» WORK REQUEST
Go through the entries below and return every line that contains "Трагикомическая".

-.-.-

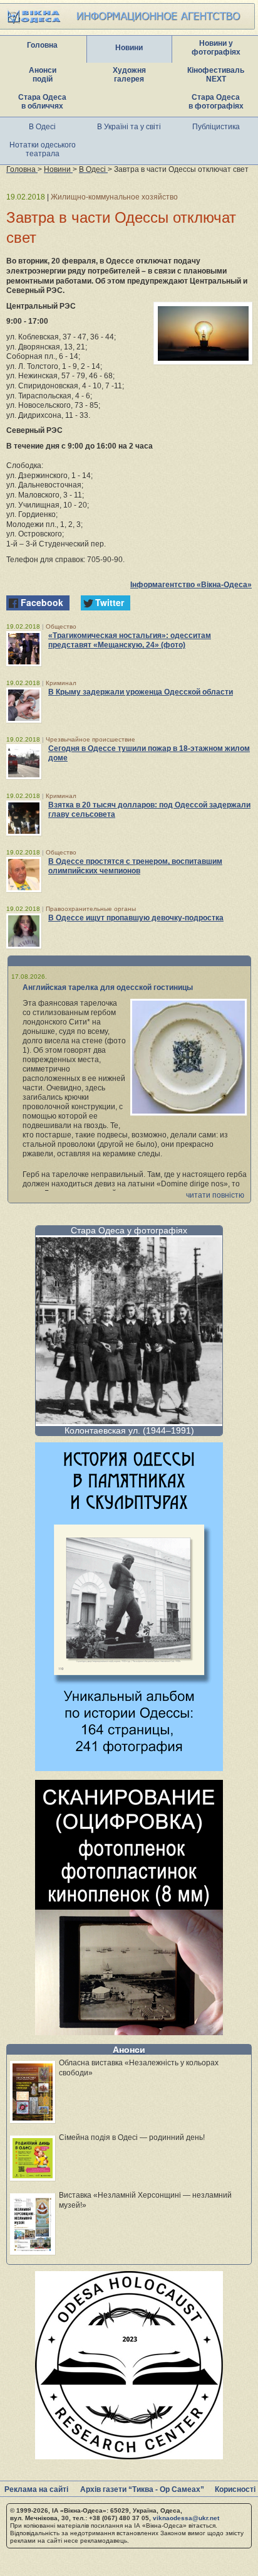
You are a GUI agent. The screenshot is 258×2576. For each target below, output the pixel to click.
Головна (42, 45)
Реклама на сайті (36, 2489)
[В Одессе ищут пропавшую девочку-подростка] (23, 931)
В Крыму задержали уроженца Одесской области (140, 692)
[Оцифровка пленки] (129, 2031)
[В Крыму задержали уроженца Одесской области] (23, 705)
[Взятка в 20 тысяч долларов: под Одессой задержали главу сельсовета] (23, 818)
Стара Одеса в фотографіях (216, 101)
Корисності (235, 2489)
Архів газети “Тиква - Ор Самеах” (142, 2489)
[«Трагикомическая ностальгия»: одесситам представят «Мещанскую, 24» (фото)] (23, 648)
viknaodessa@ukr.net (186, 2518)
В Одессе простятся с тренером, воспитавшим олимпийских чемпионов (135, 866)
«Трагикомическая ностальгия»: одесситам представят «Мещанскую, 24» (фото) (129, 640)
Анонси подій (42, 74)
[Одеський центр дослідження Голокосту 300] (129, 2456)
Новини (129, 47)
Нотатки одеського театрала (42, 149)
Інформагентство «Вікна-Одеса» (191, 584)
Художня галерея (129, 74)
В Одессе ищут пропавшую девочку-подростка (136, 917)
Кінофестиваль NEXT (215, 74)
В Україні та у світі (129, 126)
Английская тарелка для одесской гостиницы (108, 987)
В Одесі (42, 126)
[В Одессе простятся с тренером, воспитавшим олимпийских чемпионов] (23, 874)
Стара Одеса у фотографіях (129, 1230)
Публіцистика (216, 126)
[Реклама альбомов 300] (129, 1767)
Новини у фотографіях (216, 47)
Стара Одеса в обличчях (42, 101)
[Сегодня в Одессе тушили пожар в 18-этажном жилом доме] (23, 761)
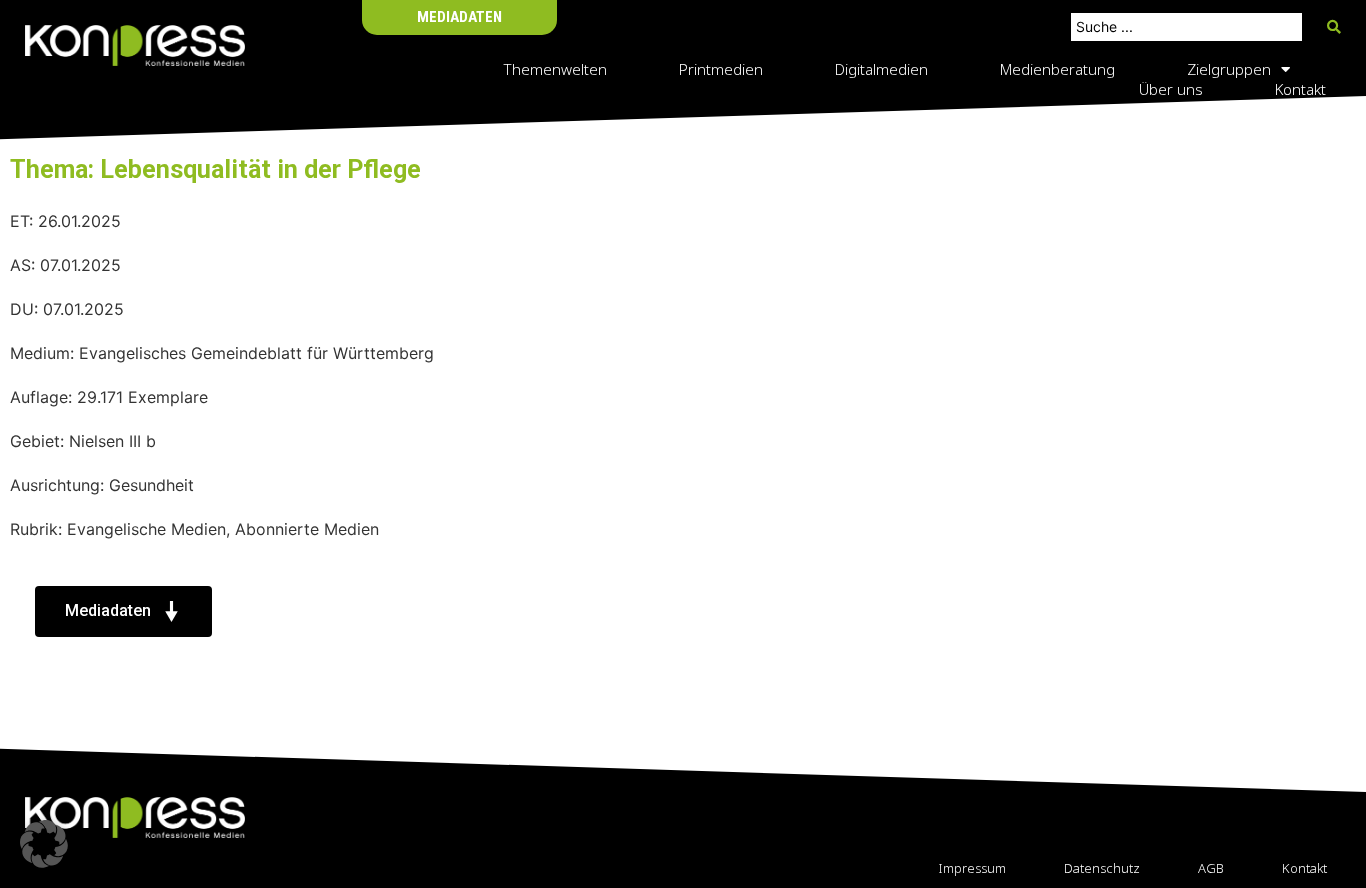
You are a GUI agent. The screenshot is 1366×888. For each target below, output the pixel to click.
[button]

-.-.-

» ANSWER BELOW
[«Трагикомическая ностальгия»: одесситам представят «Мещанскую, 24» (фото)] (23, 648)
«Трагикомическая ностальгия»: одесситам представят «Мещанскую, 24» (фото) (129, 640)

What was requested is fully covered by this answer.